We have seen hundreds of examples that indicate a deliberate attempt was instituted to keep assessments under the sale price. If you go to any municipality where home prices average above $200K, and enter a street name, you will see that most recent home-buyers are under-assessed and in some cases dramatically. (Here is the court ordered website: http://www2.alleghenycounty.us/reval/Search.aspx).

The Problem


For years, we have thought that if someone wanted to fix the Allegheny County tax assessments, then they should simply assess everyone at 80-85% of their true market value. It would make it almost impossible for many people to appeal, and homeowners would feel as though they were being treated fairly.

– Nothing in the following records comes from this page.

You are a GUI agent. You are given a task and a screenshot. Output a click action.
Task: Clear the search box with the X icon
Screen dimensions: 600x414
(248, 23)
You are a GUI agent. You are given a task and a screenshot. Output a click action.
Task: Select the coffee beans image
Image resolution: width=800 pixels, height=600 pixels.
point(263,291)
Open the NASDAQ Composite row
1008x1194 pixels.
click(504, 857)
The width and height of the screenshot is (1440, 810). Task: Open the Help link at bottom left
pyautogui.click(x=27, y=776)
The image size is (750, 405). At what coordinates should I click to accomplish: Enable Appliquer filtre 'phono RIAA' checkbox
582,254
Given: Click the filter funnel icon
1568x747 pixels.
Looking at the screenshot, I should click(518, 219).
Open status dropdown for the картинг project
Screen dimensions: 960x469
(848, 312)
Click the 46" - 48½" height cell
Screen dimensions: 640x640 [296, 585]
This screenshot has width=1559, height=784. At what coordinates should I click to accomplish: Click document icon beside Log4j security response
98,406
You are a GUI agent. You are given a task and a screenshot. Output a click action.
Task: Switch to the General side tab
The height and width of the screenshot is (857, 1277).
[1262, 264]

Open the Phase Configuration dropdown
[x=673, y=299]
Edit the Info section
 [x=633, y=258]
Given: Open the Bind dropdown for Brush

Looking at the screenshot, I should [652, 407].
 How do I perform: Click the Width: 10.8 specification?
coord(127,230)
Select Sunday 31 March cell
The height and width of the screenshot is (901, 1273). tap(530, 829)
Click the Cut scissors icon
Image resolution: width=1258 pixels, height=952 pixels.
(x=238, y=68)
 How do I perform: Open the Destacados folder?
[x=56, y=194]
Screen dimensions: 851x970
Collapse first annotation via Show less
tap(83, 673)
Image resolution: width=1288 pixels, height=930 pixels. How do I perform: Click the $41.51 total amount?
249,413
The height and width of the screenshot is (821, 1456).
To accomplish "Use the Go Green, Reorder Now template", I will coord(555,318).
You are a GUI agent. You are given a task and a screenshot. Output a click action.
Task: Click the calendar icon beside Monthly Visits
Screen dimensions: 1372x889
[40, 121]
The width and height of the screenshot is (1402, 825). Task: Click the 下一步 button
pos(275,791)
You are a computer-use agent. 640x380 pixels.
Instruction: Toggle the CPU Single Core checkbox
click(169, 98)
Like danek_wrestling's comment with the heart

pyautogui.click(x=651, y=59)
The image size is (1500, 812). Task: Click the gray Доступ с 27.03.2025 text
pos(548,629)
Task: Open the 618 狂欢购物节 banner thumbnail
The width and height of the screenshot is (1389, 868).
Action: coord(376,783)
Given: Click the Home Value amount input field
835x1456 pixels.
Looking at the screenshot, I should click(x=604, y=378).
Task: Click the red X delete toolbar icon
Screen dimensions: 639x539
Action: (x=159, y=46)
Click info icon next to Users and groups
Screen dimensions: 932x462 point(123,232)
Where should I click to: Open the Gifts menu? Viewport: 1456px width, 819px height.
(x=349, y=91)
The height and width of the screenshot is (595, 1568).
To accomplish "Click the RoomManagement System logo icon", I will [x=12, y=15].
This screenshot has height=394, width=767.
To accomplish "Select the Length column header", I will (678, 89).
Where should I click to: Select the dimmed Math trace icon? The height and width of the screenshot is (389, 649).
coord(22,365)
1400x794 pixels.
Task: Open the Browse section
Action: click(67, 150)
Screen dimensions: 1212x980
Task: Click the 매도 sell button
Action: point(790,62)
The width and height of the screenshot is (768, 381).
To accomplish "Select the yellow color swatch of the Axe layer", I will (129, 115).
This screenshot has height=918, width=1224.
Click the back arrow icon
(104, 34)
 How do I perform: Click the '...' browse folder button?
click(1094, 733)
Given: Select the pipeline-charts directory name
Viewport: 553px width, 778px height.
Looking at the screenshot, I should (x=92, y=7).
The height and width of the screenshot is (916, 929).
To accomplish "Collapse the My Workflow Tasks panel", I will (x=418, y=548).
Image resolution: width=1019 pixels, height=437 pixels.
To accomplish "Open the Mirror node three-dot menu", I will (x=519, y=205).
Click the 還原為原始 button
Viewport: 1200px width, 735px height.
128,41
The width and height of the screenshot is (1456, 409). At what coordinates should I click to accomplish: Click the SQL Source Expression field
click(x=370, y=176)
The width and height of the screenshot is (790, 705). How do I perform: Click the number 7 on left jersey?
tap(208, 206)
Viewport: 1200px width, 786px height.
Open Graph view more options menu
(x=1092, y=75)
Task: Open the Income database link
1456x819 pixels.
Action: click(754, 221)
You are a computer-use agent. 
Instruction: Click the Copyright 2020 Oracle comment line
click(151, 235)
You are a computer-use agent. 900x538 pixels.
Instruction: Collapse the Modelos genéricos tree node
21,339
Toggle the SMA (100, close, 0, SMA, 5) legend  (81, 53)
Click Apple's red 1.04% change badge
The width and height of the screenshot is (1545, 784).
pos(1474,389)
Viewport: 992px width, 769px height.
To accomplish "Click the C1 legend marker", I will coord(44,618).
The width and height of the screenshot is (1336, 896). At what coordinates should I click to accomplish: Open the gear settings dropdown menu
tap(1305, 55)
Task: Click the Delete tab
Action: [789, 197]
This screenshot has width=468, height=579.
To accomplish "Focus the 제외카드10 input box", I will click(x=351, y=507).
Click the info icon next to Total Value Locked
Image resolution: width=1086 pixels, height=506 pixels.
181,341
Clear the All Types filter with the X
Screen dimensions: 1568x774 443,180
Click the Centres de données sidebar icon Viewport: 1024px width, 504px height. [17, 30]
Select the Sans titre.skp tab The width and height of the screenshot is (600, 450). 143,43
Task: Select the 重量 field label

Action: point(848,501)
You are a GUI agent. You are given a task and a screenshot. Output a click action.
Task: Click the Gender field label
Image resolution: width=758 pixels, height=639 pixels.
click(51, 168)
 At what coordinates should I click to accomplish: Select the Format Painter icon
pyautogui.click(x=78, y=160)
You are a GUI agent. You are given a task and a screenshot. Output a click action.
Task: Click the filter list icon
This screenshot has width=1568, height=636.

Here is the problem. This reassessment was based upon 100% of fair market value as of 1/1/12. This means that properties should be assessed at 100% of market value, not 80-85% or less.

By assessing properties at less than fair market value, the county is deliberately discriminating against lower income neighborhoods and gives more affluent areas an additional tax break.

What may be even worse is that some school districts have indicated that they will now appeal any property which is $15,000 or more under the sale price but only -- and this is key -- in some school districts (e.g. if a property recently sold for $300K, and was assessed at $285K, some school districts appear to be filing new 2013 appeals).

So once again, we will have gross inconsistency across the board whereby property owners will be treated differently based upon the school district in which they live. Recent home buyers will also be penalized in some instances, as individuals who purchased their homes many years ago are not as likely to be appealed this year, simply because there is no recent purchase price on the property. In our opinion, this will violate the uniformity provisions of the Pennsylvania State Constitution.

We believe the county deliberately worked to limit appeals. There is no other rational explanation as to why so many properties would consistently be below their sales prices throughout Allegheny County.

While we like the idea of giving tax breaks, this is not what the court ordered. This is going to create real problems for some homeowners and further increases the lack of uniformity among taxpayers depending upon where they live.